**Material supplied:**
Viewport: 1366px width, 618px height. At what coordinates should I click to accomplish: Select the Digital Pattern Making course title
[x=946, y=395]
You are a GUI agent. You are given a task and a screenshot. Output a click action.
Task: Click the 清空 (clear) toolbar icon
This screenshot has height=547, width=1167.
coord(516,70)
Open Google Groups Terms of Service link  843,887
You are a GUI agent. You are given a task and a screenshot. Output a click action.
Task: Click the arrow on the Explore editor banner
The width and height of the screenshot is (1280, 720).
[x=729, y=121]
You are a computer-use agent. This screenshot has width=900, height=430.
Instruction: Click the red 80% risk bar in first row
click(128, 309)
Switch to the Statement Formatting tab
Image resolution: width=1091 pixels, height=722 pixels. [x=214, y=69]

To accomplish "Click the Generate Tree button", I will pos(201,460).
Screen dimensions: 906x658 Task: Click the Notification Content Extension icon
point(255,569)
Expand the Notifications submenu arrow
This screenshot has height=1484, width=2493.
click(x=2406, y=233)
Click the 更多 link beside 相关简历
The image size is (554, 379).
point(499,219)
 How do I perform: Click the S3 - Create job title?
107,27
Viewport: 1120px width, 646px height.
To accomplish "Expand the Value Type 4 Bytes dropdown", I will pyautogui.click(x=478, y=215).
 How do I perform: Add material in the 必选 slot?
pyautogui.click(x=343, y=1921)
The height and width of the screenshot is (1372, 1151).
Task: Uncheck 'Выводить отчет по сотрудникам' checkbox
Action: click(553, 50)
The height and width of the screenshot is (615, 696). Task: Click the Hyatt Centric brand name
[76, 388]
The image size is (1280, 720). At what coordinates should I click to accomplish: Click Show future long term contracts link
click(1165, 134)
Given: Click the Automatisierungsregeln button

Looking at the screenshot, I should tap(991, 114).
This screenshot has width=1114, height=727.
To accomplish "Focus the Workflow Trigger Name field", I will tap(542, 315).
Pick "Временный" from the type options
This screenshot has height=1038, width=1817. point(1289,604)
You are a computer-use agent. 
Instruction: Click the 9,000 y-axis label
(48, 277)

**Directions for this task:** No lines before the one containing "The height and width of the screenshot is (615, 696)." belong in the answer; write out that line and each one after it exactly, through the end of the records.

**Solution for this exercise:**
The height and width of the screenshot is (615, 696). Task: Click the Hyatt Centric brand name
[76, 388]
The image size is (1280, 720). At what coordinates should I click to accomplish: Click Show future long term contracts link
click(1165, 134)
Given: Click the Automatisierungsregeln button

Looking at the screenshot, I should tap(991, 114).
This screenshot has width=1114, height=727.
To accomplish "Focus the Workflow Trigger Name field", I will tap(542, 315).
Pick "Временный" from the type options
This screenshot has height=1038, width=1817. point(1289,604)
You are a computer-use agent. 
Instruction: Click the 9,000 y-axis label
(48, 277)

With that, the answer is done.